# Lucid Dreaming > Attaining Lucidity > Induction Techniques >  >  The Mousey MILD

## The Cusp

All the good "ILD" names were taken years ago, so call this one a MILD where the "M" stands for mouse.  
This technique will only reliably bring out the early emergence of the dream body, and it's up to you to flesh out the rest of the dream from there.

As you lay down to sleep, leave one of your hands open in a position that could conceivably hold a small mouse in the palm of your hand.  Then imaging holding said mouse.   Imagine the patter of it's feet on your hand, it's twitchy movements, it's whiskers brushing your skin.  Imagine it nibbling your finger tips.

Before very long, you should notice that you begin to move finger and a hand that are not your real hand.  This is your dream body.  From here you'll have to play around with shaking loose the rest of your dream body, but once that happens you should lucid and in a dream.  You could also drop the mouse once you have the dream hand, and by focusing on that phantom hand, you'll be putting yourself in a good position to create an OBE type scenario (which is still only the dream body in my opinion)

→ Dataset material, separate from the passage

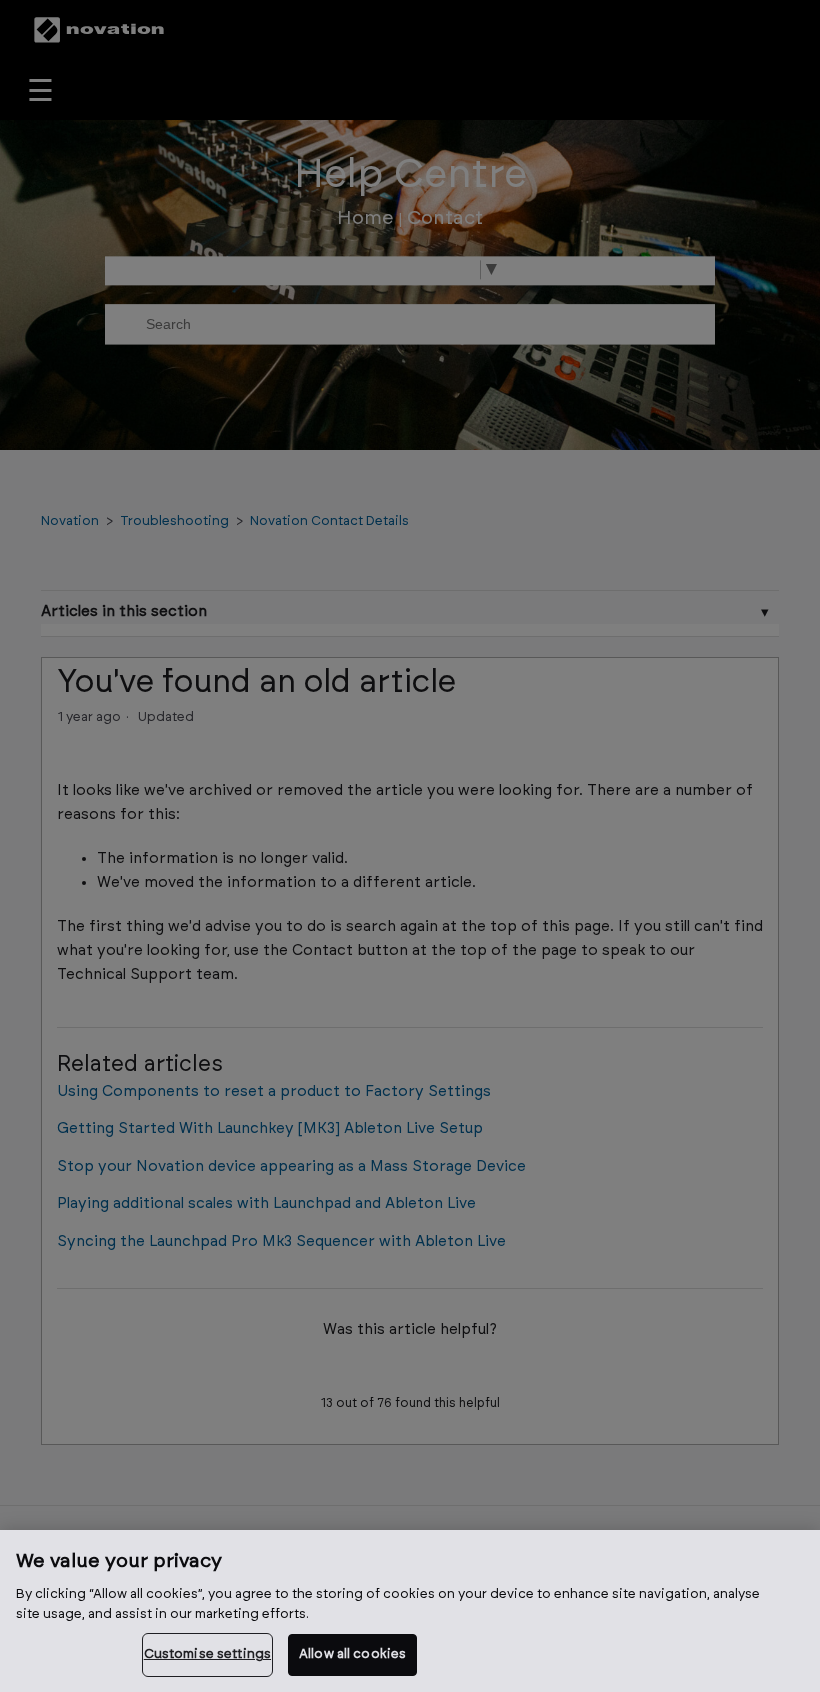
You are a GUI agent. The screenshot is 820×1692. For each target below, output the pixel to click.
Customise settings (207, 1654)
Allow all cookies (352, 1654)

This is actually more of a WILD technique, but you can't hold a wildebeast in the palm of your hand.  :smiley:

----------


## Ctharlhie

How about Weasel-ILD
or Vole-ILD

----------


## dolphin

Call it ILD

----------


## The Cusp

> How about Weasel-ILD
> or Vole-ILD



I was actually did this imagining voles a couple of time.  Chased 3 of them around my basement a couple of years ago.  They're adorable until you put two of them together in a small fish tank, then they become flying balls of carnage!

----------


## Zangetsu

Sounds interesting. Is this something that works for you most of the time? And I take it you perform this during the middle of the night and not when you first go to bed at night?

----------


## kingofhypocrites

This is an interesting anchor. I am going to give it a shot.

----------